::: Excerpted passage :::

It’s awful not to have a voice, especially if I have no other tools of communicating (sign language, etc.). I couldn’t teach that day, I was the assistant. I heard “huh?” or “what?” more often than anything else. I couldn’t call my kids to dinner from the kitchen because they couldn’t hear me from their room down the hall. I couldn’t speak on the phone. I did call my mom who said, “Wow, I can’t hear a word you are saying I guess we have to talk tomorrow.” It was incredibly, ridiculously, frustrating.
Most of all though, I felt misunderstood. I would try to tell a story, and would give up because no one could really understand me. I would comment on a discussion with my peers, and since they couldn’t understand me after a while it just wasn’t worth the effort to keep trying to tell them my point of view.

::: Given information :::

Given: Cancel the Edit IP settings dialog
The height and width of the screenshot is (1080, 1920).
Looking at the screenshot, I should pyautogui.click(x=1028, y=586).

:::

Required task –
In the passage about losing a voice, please tell what role the writer had that day instead of teaching.

Finished answer –
The assistant.